__Brief__. Show every line from the data below that includes "will".

__Data extracts__.

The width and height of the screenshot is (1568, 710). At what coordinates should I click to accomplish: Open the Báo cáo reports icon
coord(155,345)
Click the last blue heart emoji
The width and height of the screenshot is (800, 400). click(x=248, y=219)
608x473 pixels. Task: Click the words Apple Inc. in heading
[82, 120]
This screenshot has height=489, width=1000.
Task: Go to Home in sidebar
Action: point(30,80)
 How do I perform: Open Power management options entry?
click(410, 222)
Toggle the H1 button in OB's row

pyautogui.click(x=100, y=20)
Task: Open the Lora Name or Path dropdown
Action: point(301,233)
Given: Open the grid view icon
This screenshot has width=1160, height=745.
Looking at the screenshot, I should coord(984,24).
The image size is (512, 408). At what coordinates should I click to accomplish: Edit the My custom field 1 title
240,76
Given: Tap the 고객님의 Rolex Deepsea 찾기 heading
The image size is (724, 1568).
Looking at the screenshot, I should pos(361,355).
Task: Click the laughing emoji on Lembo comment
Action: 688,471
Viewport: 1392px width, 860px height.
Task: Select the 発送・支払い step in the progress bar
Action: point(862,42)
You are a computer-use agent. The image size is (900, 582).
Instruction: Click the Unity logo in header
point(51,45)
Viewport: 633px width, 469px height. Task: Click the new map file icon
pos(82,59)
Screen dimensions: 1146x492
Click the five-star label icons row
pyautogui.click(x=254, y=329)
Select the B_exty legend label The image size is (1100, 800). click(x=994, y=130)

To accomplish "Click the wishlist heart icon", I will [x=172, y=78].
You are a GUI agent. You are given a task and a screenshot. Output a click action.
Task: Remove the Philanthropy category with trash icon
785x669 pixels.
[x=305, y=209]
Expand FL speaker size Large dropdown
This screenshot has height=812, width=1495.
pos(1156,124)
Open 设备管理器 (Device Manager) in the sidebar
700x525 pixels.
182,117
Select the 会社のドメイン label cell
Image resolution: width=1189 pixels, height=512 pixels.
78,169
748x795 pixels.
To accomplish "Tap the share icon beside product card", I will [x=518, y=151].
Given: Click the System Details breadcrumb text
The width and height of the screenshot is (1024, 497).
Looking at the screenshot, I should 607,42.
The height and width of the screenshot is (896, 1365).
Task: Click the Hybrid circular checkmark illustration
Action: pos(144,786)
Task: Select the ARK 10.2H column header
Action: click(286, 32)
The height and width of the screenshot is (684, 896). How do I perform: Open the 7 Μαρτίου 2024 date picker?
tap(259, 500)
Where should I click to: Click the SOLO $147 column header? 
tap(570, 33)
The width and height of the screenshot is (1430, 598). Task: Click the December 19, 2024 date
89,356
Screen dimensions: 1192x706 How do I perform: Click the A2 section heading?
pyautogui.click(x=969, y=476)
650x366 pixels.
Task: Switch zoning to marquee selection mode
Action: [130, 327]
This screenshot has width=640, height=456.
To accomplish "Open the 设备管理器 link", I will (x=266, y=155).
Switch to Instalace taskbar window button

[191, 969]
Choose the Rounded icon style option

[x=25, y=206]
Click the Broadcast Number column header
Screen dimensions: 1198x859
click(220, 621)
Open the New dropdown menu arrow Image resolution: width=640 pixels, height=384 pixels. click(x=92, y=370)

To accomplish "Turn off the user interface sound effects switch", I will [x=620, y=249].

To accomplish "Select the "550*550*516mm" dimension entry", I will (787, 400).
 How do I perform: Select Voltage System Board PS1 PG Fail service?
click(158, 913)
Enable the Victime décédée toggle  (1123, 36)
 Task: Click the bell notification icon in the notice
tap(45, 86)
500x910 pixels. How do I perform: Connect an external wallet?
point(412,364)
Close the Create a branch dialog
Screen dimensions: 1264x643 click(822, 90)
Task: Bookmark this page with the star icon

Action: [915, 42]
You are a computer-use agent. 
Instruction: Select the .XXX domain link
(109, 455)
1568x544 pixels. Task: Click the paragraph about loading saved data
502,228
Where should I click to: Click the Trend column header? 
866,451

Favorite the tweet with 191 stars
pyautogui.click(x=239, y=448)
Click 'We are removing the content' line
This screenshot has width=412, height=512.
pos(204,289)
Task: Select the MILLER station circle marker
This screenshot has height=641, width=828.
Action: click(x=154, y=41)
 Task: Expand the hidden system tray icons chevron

__Answer to the exercise__.
To accomplish "Click the wishlist heart icon", I will [x=172, y=78].
To accomplish "Tap the share icon beside product card", I will [x=518, y=151].
To accomplish "Open the 设备管理器 link", I will (x=266, y=155).
To accomplish "Turn off the user interface sound effects switch", I will [x=620, y=249].
To accomplish "Select the "550*550*516mm" dimension entry", I will (787, 400).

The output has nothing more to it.